Reviewed by Jordan A. Y. Smith
For general poetry fans seeking an interesting read, all you need to know is here: this superb collection works deftly around moments of rhapsodizing the technological, engaging nature as source of beauty and mystery, and grand thinking on the human condition at a historical juncture when modernity was a sufficiently familiar condition that it could be questioned from many angles. Decidedly but not obliquely taken with futurity, the volume gives a view into an alternative modernism, one with enough enthusiasm to override unthinkingly traditionalist rejections and enough poise to embrace technological advance while reigning-in its potential for abuse.
Some poems find Hirato in ebullient apostrophe:
O, the future! The future!
Rising future! (50)
But this is praise not only for the future as a time yet to come, but for the futurity of the present moment, one rendered all the more visible through eyes born several decades earlier and grounded in a historical sensibility. Hirato certainly fixates on newness—as evidenced by the first section title in the sequence “New Voice,” “Four Developments in My New Poetic Movement of 1921,” and in the poem, “New Moon”—but one seen as part of a continuum with the past rather than as pure novelty. Interestingly, though this past is treated as markedly different from the new/now, we are presented not with a grand rupture but with multiple fissure-lines in a more complex fabric of reality. In this sense, Hirato’s “futurism” creates room for the multiple, alternate modernisms that have drawn so much attention in academia over the past few decades.
One such exemplar is Harry Harootunian’s History’s Disquiet: Modernity, Cultural Practice, and the Question of Everyday Life [ii], which emphasized the temporal logic of modernity as being based on a generalized fascination with the “new.” According to Harootunian, literary luminary Kikuchi Kan, in 1927, was discussing this newness in terms of the rising cultural influence of the U.S., rather than of Europe: “Americanism marked the beginning of modernity and a new civilization in Japan” (66). Hirato’s poems show evidence of a vaguely American jazz-inspired interest in improvisation, but are part of a much wider shift in post-WWI Japan. Harootunian characterizes the period thusly:
While this effusive celebration of Americanism was usually an expression of desire more than an ubiquitous reality that was being lived, it nevertheless attested to an emerging historical situation dominated by the figure of modernism in the arts and an outlook that was repudiating an antecedent past for an endless present no longer distinguishable from the future. (66)

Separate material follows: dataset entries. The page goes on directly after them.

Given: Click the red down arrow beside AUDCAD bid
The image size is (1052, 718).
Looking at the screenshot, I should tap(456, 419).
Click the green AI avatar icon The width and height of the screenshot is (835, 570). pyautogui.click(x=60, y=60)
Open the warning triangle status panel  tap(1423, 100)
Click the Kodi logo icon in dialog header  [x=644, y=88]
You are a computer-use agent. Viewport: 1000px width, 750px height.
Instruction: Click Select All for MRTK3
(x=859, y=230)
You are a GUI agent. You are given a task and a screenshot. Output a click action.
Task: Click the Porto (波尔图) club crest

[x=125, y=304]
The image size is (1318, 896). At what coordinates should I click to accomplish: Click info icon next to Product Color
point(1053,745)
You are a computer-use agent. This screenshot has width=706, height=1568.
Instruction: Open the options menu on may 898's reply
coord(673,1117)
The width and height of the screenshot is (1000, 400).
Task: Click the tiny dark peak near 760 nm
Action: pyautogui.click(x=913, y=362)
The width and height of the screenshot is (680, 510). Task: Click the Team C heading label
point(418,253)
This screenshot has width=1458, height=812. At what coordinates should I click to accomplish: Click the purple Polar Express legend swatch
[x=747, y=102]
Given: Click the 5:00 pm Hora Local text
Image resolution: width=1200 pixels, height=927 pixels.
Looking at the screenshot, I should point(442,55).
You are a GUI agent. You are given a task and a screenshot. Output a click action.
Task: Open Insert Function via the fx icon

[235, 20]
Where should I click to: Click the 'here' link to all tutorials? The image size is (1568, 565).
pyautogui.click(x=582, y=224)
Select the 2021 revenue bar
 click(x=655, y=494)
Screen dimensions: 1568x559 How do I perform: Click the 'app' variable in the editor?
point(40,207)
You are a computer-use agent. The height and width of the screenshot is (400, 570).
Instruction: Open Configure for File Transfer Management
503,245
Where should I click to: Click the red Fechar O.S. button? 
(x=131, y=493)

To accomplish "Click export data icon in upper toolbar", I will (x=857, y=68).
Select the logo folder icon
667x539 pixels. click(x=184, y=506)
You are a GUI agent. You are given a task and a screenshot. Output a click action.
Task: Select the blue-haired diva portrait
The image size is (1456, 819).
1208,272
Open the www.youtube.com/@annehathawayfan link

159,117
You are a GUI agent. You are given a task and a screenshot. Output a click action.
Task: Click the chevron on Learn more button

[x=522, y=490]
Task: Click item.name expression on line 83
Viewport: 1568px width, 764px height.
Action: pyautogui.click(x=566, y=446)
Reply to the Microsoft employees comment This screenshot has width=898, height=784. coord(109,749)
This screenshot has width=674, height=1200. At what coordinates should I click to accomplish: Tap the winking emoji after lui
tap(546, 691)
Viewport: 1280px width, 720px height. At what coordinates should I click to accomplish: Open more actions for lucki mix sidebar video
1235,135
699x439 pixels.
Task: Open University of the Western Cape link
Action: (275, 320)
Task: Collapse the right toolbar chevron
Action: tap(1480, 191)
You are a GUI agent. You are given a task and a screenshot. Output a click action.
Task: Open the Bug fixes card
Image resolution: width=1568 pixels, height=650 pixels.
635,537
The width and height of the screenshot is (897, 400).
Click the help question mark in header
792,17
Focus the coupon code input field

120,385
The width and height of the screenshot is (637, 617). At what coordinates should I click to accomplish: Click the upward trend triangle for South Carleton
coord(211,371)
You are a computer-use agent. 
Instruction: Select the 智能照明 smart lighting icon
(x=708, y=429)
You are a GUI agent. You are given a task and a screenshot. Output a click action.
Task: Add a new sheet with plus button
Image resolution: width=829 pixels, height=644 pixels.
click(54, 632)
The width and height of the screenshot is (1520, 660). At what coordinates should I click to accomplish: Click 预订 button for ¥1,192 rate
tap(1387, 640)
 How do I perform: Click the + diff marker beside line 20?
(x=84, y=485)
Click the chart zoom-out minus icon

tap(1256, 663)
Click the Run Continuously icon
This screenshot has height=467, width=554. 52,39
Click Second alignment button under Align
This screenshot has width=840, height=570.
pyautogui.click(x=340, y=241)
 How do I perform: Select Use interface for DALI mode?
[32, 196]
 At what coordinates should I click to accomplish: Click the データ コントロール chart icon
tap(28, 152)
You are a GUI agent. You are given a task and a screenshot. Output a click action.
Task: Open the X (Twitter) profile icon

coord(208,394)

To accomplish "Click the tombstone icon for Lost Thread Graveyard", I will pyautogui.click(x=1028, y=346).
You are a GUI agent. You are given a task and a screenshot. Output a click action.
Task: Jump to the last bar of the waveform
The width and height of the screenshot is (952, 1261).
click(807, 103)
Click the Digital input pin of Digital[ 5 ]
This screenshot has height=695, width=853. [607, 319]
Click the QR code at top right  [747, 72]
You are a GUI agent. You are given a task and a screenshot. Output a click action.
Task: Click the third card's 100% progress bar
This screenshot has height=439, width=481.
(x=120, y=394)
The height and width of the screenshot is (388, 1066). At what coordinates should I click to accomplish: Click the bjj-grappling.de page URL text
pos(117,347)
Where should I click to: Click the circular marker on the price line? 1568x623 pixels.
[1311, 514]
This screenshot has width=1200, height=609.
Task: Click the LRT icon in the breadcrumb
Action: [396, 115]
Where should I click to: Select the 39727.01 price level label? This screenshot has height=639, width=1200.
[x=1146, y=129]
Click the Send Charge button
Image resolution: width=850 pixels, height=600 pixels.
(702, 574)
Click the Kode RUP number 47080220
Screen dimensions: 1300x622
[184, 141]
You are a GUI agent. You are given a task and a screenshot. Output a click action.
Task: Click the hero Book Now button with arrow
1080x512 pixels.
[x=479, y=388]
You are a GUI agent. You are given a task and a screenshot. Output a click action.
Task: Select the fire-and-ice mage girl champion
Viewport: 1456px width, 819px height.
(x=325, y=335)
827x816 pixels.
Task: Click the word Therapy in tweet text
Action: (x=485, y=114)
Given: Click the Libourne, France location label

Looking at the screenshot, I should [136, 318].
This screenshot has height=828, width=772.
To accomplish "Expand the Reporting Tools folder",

Hirato’s poems, in contrast, show much more of an affinity for Europe, using French as the base for imported terms relating to art movements (futurisme, cubisme, dadaisme), that had long since become international movements. Sugita leaves these in the French rather than adopting their English equivalents, underscoring the specifically continental Europeanness of Japanese futurism.
Some cultural historians have seen Japanese futurism as derivative of the avant gardist movements that entered Japan “with widely varying isms” [iii]. And it is true enough that “futurism” (miraishugi) was a term born in translation. However, Sugita’s introduction makes a crucial point in viewing Japanese futurism as distinct from Italian or Russian futurisms. The affinities are clear enough, and it is important to contextualize that “Japanese” futurism has continued to suture foreign futurism into its ideological metabolism. We might go so far as to trace lineage, or at least lines of affinity, between Hirato and the world of Japanese urban design and architecture, which from the 1960s departed from the international vogue for simple functionalism in order to incorporate traditional design aesthetics (or ethics) into structures conscious of the larger city as concrete context. (See Felix Guattari’s essay “The Architectural Machines of Shin Takamatsu” in his Machinic Eros, 2015.)
Thanks to this volume, Hirato will easily be remembered as an active contributor to a pluralist understanding of the futurist movement. His Japanese futurist manifesto is a powerful piece, powerfully translated and waiting for you at the end of Spiral Staircase—yet it would be too simple to consider Hirato’s works only through the lens of futurism. Fortunately, Sugita and Selland do well to signal Hirato’s breadth and range of interests, with Selland citing a particularly intriguing comment by Hagiwara Kyōjirō on Hirato as a “realist poet of fulfilled life” (the reference culled from William Gardner’s excellent book, Advertising Tower: Japanese Modernism and Modernity in the 1920s [iv]). For a poet who died so young, this statement is surely testimony to the fullness of his engagement with the world around him, at the level of both the everyday and the macroscopic systems visible within that reality.
This either marks Hirato as unique among modernists or serves to refute one of the major critiques of Japanese modernism by intellectual giant, Yoshimoto Takaaki, “On tenkō, or ideological conversion” [v]. Writing several decades later, Yoshimoto declared: “I have somehow become fixated on an outrageously ambitious idea: that literary leadership is impossible to attain without first having a vision of the total society one confronts, and that achieving this vision must take precedence over the satisfaction of any creative desire” (103). This led him to critique modernism as a totalized ideology divorced from history and “the real structures of society” (112).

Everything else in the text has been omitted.